Au coeur de la guerre, le silence des victimes doit nous interpeller
La reconnaissance par les Nations unies des crimes sexuels commis par le Hamas dès le 7 octobre fera date. Elle ne change certes pas l'atroce réalité de celles et ceux qui l'ont subie, et pour certains la subissent encore à l'heure d'écrire ces lignes, puisque des dizaines d'otages sont encore retenus dans Gaza. Mais elle soulage ceux qui se battent pour la reconnaissance de cette réalité, ignorée ou niée au prétexte que les victimes sont israéliennes.
L'enquête qui a mené à ce rapport est unique, de bien des manières. La guerre en cours a non seulement compliqué sa réalisation, mais aussi fragilisé son indépendance, les enquêteurs de l'ONU étant soumis à de fortes pressions. Des difficultés extraordinaires pour un travail amené à se prolonger, peut-être des années.

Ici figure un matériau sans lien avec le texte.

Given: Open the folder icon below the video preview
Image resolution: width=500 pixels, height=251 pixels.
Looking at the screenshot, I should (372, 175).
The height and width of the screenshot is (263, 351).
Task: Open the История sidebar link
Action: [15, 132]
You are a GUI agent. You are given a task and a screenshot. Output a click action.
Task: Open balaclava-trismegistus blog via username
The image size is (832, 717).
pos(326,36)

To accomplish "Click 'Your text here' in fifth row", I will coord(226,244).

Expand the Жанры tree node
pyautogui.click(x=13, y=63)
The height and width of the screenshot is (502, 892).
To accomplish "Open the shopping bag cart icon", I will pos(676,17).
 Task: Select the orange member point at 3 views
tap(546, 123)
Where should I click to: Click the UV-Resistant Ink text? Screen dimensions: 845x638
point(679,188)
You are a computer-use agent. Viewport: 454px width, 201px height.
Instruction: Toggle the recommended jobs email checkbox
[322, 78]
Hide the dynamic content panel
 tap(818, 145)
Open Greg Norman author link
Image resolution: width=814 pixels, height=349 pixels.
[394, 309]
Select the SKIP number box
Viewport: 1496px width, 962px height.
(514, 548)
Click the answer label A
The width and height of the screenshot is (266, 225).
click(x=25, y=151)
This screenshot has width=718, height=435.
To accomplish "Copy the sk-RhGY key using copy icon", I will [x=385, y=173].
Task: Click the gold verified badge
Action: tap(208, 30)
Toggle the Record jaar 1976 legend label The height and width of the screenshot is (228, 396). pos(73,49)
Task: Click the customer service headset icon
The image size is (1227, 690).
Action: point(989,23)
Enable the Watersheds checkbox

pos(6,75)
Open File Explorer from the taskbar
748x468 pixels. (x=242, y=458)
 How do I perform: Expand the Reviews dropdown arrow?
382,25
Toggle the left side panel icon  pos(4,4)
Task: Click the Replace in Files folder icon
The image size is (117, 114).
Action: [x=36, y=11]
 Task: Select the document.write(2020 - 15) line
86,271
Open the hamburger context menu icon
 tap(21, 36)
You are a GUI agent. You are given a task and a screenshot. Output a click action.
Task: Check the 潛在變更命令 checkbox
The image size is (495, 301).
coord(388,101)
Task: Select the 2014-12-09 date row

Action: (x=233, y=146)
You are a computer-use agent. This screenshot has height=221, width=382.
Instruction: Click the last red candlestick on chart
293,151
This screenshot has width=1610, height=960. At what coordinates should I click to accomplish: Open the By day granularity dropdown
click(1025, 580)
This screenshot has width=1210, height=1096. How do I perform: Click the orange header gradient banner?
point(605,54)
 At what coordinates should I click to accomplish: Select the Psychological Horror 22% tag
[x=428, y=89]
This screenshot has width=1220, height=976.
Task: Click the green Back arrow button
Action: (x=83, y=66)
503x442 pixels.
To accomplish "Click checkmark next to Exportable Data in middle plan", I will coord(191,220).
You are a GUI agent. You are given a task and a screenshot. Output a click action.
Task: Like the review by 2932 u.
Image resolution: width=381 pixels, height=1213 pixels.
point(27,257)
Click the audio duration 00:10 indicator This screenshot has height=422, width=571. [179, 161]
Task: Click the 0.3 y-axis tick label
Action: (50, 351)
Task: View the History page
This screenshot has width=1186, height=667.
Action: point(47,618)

Le silence qui hante ce document est pourtant bien plus puissant que les mots qu'on y lit. Aucun survivant ni aucune victime directe des crimes sexuels du Hamas ne s'y exprime. Beaucoup sont morts. Quant aux vivants, ils sont emmurés dans la honte, la douleur ou la peur, les enquêteurs de l'ONU relevant qu'«un petit nombre […] est actuellement pris en charge pour son traumatisme, toujours écrasant». Ce silence magistral trace une frontière nette. Celle qui délimite le monde politique du monde de l'intime. Le politique n'existe que par les mots; l'intime doit parfois recourir au mutisme pour survivre. Un jour, très bientôt espérons-le, la parole libérera ces victimes et toutes les autres. En attendant, face à l'indicible, leur silence doit parfois aussi être le nôtre.